**What you need to do**: The whole of the data must be transcribed exactly.

**Data to use**:
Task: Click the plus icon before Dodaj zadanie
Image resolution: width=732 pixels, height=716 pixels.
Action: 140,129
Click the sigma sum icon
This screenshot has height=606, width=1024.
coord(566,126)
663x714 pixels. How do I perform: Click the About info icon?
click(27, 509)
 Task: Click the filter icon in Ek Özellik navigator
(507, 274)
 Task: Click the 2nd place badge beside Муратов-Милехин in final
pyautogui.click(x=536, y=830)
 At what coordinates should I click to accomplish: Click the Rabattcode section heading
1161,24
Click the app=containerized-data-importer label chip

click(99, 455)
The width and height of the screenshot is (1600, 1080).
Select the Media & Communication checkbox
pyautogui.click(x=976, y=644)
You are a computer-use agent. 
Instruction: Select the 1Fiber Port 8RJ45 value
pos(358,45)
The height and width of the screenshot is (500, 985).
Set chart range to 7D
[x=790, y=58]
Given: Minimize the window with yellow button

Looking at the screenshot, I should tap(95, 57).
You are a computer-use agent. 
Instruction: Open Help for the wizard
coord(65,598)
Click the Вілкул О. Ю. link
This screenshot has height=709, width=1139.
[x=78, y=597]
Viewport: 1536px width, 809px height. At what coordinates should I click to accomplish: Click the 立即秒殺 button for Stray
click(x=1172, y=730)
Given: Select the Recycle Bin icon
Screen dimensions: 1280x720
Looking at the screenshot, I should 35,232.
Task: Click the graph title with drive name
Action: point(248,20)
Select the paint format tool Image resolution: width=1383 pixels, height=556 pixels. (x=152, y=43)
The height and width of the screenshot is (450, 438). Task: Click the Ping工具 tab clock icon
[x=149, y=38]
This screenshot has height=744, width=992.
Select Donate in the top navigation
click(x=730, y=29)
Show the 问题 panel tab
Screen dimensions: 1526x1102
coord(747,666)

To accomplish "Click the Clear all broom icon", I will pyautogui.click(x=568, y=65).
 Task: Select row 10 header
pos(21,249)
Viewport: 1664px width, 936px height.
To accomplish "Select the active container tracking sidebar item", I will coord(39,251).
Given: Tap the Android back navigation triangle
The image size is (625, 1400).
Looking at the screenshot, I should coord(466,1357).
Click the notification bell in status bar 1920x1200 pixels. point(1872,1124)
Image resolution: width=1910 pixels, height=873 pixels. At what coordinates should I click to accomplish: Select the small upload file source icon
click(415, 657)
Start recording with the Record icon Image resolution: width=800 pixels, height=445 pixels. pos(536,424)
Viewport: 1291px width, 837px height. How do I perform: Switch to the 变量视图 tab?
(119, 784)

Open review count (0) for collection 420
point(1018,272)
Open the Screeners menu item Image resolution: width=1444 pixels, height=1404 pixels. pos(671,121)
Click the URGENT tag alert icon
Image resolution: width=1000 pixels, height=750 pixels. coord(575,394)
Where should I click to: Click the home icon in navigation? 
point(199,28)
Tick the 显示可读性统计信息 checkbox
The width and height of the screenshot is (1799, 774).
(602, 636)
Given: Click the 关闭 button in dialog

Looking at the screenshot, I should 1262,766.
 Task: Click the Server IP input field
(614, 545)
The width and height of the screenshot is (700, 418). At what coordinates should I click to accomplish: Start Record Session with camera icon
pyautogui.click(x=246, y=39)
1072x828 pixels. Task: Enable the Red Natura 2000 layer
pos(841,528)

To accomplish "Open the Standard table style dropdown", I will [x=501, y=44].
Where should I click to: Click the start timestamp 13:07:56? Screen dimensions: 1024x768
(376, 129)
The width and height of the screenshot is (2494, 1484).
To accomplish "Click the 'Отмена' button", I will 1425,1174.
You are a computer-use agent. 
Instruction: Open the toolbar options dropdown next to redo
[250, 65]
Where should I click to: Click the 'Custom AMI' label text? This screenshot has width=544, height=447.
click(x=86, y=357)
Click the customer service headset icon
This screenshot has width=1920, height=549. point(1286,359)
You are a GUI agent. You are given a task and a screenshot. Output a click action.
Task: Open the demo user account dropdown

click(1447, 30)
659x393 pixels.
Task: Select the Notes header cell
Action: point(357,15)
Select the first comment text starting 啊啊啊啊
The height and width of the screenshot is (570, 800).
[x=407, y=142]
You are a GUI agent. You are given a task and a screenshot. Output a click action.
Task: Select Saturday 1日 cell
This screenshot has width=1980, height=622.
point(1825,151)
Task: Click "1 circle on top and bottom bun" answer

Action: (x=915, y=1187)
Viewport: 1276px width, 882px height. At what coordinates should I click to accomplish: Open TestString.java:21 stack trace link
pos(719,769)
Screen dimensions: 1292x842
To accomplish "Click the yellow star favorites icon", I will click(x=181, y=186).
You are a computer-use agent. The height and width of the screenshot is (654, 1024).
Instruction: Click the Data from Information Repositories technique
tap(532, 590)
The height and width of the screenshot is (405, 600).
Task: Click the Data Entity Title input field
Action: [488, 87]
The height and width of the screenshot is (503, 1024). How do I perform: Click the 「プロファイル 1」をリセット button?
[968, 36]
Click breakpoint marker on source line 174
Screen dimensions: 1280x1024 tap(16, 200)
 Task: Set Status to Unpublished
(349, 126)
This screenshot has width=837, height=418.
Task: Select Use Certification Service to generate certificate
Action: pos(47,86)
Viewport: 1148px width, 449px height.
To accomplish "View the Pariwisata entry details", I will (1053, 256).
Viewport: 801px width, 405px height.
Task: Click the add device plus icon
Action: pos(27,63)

**Written answer**:
Task: Click the plus icon before Dodaj zadanie
Image resolution: width=732 pixels, height=716 pixels.
Action: 140,129
Click the sigma sum icon
This screenshot has height=606, width=1024.
coord(566,126)
663x714 pixels. How do I perform: Click the About info icon?
click(27, 509)
 Task: Click the filter icon in Ek Özellik navigator
(507, 274)
 Task: Click the 2nd place badge beside Муратов-Милехин in final
pyautogui.click(x=536, y=830)
 At what coordinates should I click to accomplish: Click the Rabattcode section heading
1161,24
Click the app=containerized-data-importer label chip

click(99, 455)
The width and height of the screenshot is (1600, 1080).
Select the Media & Communication checkbox
pyautogui.click(x=976, y=644)
You are a computer-use agent. 
Instruction: Select the 1Fiber Port 8RJ45 value
pos(358,45)
The height and width of the screenshot is (500, 985).
Set chart range to 7D
[x=790, y=58]
Given: Minimize the window with yellow button

Looking at the screenshot, I should tap(95, 57).
You are a computer-use agent. 
Instruction: Open Help for the wizard
coord(65,598)
Click the Вілкул О. Ю. link
This screenshot has height=709, width=1139.
[x=78, y=597]
Viewport: 1536px width, 809px height. At what coordinates should I click to accomplish: Click the 立即秒殺 button for Stray
click(x=1172, y=730)
Given: Select the Recycle Bin icon
Screen dimensions: 1280x720
Looking at the screenshot, I should 35,232.
Task: Click the graph title with drive name
Action: point(248,20)
Select the paint format tool Image resolution: width=1383 pixels, height=556 pixels. (x=152, y=43)
The height and width of the screenshot is (450, 438). Task: Click the Ping工具 tab clock icon
[x=149, y=38]
This screenshot has height=744, width=992.
Select Donate in the top navigation
click(x=730, y=29)
Show the 问题 panel tab
Screen dimensions: 1526x1102
coord(747,666)

To accomplish "Click the Clear all broom icon", I will pyautogui.click(x=568, y=65).
 Task: Select row 10 header
pos(21,249)
Viewport: 1664px width, 936px height.
To accomplish "Select the active container tracking sidebar item", I will coord(39,251).
Given: Tap the Android back navigation triangle
The image size is (625, 1400).
Looking at the screenshot, I should coord(466,1357).
Click the notification bell in status bar 1920x1200 pixels. point(1872,1124)
Image resolution: width=1910 pixels, height=873 pixels. At what coordinates should I click to accomplish: Select the small upload file source icon
click(415, 657)
Start recording with the Record icon Image resolution: width=800 pixels, height=445 pixels. pos(536,424)
Viewport: 1291px width, 837px height. How do I perform: Switch to the 变量视图 tab?
(119, 784)

Open review count (0) for collection 420
point(1018,272)
Open the Screeners menu item Image resolution: width=1444 pixels, height=1404 pixels. pos(671,121)
Click the URGENT tag alert icon
Image resolution: width=1000 pixels, height=750 pixels. coord(575,394)
Where should I click to: Click the home icon in navigation? 
point(199,28)
Tick the 显示可读性统计信息 checkbox
The width and height of the screenshot is (1799, 774).
(602, 636)
Given: Click the 关闭 button in dialog

Looking at the screenshot, I should 1262,766.
 Task: Click the Server IP input field
(614, 545)
The width and height of the screenshot is (700, 418). At what coordinates should I click to accomplish: Start Record Session with camera icon
pyautogui.click(x=246, y=39)
1072x828 pixels. Task: Enable the Red Natura 2000 layer
pos(841,528)

To accomplish "Open the Standard table style dropdown", I will [x=501, y=44].
Where should I click to: Click the start timestamp 13:07:56? Screen dimensions: 1024x768
(376, 129)
The width and height of the screenshot is (2494, 1484).
To accomplish "Click the 'Отмена' button", I will 1425,1174.
You are a computer-use agent. 
Instruction: Open the toolbar options dropdown next to redo
[250, 65]
Where should I click to: Click the 'Custom AMI' label text? This screenshot has width=544, height=447.
click(x=86, y=357)
Click the customer service headset icon
This screenshot has width=1920, height=549. point(1286,359)
You are a GUI agent. You are given a task and a screenshot. Output a click action.
Task: Open the demo user account dropdown

click(1447, 30)
659x393 pixels.
Task: Select the Notes header cell
Action: point(357,15)
Select the first comment text starting 啊啊啊啊
The height and width of the screenshot is (570, 800).
[x=407, y=142]
You are a GUI agent. You are given a task and a screenshot. Output a click action.
Task: Select Saturday 1日 cell
This screenshot has width=1980, height=622.
point(1825,151)
Task: Click "1 circle on top and bottom bun" answer

Action: (x=915, y=1187)
Viewport: 1276px width, 882px height. At what coordinates should I click to accomplish: Open TestString.java:21 stack trace link
pos(719,769)
Screen dimensions: 1292x842
To accomplish "Click the yellow star favorites icon", I will click(x=181, y=186).
You are a computer-use agent. The height and width of the screenshot is (654, 1024).
Instruction: Click the Data from Information Repositories technique
tap(532, 590)
The height and width of the screenshot is (405, 600).
Task: Click the Data Entity Title input field
Action: [488, 87]
The height and width of the screenshot is (503, 1024). How do I perform: Click the 「プロファイル 1」をリセット button?
[968, 36]
Click breakpoint marker on source line 174
Screen dimensions: 1280x1024 tap(16, 200)
 Task: Set Status to Unpublished
(349, 126)
This screenshot has width=837, height=418.
Task: Select Use Certification Service to generate certificate
Action: pos(47,86)
Viewport: 1148px width, 449px height.
To accomplish "View the Pariwisata entry details", I will (1053, 256).
Viewport: 801px width, 405px height.
Task: Click the add device plus icon
Action: pos(27,63)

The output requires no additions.